**TAREFA PROPOSTA A**
Imprima a passagem do texto sobre o expressionismo alemão no cinema que começa em "O expressionismo alemão" e termina em "do produto industrial.", incluindo este último.

**EXCERTO SELECIONADO**
=====

O expressionismo alemão no cinema é conhecido como uma vanguarda. No entanto, ao contrário de outras escolas que submeteram os filmes numa base de experimentação de uma narrativa anticomercial e contra os padrões clássicos estabelecidos por D.W.Griffith, o expressionismo absorve e reconfigura a estética, sendo esta absorvida por um público ávido e sedento consumidor do produto industrial.
E aqui reside o cinema expressionista alemão, que era calcado pela predominância do fantasmagórico e focava este universo do absurdo e surreal, das lendas, através de uma elaborada estética visual, que olhando para esse resultado nos tempos de hoje, é genial!
Os personagens são criados através de crises, crises essas que, em muitos casos, chegam a tocar no catastrófico, o personagem sombrio, soturno, actuando na arquitectura da cena, ressaltando sempre o tom mórbido dos personagens, através de uma estilizada e exuberante luz cénica, de uma direcção de arte de régua e esquadro, e sobretudo a negra expressão facial dos actores. Medo no bom sentido…
Toda a mise-en-scène é fabulosa e esquematizada. Os objectos inseridos nas cenas introduzem sempre um contexto simbólico. Em destaque temos, assim, a sombra, a olheira, o espelho, a escada, a casa. Esta sequência são tramites essenciais ao filme, criando uma atmosfera dramática, em total harmonia com a fotografia do filme, trabalhando esta no contraste entre o claro-escuro.

=====

**DADOS DO EXERCÍCIO**
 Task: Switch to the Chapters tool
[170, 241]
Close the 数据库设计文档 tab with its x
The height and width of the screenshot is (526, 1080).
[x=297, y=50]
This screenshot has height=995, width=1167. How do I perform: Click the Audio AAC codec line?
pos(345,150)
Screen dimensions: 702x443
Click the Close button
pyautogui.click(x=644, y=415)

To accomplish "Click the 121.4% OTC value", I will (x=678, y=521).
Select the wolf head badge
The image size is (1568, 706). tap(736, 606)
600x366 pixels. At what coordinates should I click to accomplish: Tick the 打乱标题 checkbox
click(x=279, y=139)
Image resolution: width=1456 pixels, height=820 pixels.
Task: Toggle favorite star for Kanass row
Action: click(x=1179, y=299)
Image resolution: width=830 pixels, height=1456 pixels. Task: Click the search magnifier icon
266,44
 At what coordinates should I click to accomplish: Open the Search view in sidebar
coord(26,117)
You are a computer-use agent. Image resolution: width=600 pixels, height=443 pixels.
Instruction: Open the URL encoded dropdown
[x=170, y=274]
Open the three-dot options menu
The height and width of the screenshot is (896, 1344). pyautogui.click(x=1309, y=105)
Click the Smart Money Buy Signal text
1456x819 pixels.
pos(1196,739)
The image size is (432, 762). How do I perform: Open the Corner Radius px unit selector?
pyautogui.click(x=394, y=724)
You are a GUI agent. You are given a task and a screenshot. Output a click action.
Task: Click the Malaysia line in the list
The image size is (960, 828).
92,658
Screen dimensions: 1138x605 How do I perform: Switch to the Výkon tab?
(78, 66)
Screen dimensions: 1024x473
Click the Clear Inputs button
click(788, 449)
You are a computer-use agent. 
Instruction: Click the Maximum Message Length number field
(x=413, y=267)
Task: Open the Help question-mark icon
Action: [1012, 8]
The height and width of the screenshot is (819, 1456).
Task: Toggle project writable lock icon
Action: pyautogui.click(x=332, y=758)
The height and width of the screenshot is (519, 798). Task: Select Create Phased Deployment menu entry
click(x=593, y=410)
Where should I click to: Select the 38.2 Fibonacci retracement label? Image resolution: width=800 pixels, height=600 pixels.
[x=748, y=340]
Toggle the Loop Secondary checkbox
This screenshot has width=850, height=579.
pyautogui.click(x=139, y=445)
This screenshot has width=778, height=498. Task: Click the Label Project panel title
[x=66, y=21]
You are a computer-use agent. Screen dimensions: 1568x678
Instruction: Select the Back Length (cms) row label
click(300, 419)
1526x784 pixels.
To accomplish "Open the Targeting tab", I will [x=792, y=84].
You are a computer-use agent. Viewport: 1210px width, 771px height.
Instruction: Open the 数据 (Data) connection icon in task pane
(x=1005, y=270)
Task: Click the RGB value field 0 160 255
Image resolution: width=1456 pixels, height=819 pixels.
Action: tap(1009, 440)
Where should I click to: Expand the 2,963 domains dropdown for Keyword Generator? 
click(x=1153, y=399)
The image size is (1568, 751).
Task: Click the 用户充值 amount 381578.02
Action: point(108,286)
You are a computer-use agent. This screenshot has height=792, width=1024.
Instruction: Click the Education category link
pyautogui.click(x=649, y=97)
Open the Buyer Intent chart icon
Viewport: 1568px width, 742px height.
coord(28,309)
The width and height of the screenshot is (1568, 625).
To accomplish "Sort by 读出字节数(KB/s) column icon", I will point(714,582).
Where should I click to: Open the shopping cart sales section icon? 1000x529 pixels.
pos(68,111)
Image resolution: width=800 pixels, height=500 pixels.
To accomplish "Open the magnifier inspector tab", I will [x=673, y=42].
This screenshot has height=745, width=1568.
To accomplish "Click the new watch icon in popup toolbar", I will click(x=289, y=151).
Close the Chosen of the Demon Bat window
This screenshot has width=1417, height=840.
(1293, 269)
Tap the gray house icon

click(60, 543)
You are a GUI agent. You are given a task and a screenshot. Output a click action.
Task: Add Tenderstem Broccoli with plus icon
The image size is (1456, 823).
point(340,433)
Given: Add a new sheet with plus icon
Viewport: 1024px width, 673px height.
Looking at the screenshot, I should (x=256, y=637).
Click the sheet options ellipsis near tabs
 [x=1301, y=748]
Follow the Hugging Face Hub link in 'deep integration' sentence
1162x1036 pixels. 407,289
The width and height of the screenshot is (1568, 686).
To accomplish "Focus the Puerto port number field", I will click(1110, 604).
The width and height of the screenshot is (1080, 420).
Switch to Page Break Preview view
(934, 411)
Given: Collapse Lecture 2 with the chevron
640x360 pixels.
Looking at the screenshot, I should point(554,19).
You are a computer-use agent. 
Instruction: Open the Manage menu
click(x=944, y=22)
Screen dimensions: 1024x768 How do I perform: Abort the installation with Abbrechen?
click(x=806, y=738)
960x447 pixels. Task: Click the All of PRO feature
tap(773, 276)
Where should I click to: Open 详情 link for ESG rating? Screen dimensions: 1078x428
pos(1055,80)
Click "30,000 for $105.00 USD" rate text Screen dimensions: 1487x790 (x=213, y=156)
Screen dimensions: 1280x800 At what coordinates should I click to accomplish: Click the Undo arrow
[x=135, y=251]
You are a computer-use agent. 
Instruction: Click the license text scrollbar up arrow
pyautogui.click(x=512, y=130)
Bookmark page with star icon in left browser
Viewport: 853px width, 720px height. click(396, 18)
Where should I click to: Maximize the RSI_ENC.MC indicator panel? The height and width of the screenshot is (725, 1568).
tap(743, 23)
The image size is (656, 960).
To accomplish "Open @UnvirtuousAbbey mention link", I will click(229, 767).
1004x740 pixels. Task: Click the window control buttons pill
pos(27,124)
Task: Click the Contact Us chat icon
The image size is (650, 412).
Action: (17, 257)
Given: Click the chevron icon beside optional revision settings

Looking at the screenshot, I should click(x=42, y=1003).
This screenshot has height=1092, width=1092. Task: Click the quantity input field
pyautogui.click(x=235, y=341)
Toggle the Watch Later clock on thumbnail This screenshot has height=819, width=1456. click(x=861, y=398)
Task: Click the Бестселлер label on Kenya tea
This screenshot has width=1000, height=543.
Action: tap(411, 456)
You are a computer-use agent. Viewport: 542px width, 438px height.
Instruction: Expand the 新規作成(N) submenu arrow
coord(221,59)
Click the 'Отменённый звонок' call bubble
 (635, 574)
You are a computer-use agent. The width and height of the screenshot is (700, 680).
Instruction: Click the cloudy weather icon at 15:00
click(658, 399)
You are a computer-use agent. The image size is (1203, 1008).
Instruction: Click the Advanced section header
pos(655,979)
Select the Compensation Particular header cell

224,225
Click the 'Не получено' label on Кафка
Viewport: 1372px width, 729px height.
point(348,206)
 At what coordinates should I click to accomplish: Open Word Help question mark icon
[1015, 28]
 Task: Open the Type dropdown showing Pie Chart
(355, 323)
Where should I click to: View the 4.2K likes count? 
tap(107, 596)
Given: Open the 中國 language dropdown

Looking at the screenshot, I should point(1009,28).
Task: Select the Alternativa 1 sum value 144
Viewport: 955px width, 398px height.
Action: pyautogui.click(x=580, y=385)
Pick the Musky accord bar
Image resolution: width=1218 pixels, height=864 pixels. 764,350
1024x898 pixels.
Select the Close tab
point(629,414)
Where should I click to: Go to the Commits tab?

=====

**TAREFA PROPOSTA B**
Devolva sem qualquer alteração as linhas das entradas desde a linha que contém "Click the 'Не получено' label on Кафка" até ao final das entradas, ambas as extremidades incluídas.

**RESPOSTA CORRETA A**
O expressionismo alemão no cinema é conhecido como uma vanguarda. No entanto, ao contrário de outras escolas que submeteram os filmes numa base de experimentação de uma narrativa anticomercial e contra os padrões clássicos estabelecidos por D.W.Griffith, o expressionismo absorve e reconfigura a estética, sendo esta absorvida por um público ávido e sedento consumidor do produto industrial.

**RESPOSTA CORRETA B**
Click the 'Не получено' label on Кафка
Viewport: 1372px width, 729px height.
point(348,206)
 At what coordinates should I click to accomplish: Open Word Help question mark icon
[1015, 28]
 Task: Open the Type dropdown showing Pie Chart
(355, 323)
Where should I click to: View the 4.2K likes count? 
tap(107, 596)
Given: Open the 中國 language dropdown

Looking at the screenshot, I should point(1009,28).
Task: Select the Alternativa 1 sum value 144
Viewport: 955px width, 398px height.
Action: pyautogui.click(x=580, y=385)
Pick the Musky accord bar
Image resolution: width=1218 pixels, height=864 pixels. 764,350
1024x898 pixels.
Select the Close tab
point(629,414)
Where should I click to: Go to the Commits tab?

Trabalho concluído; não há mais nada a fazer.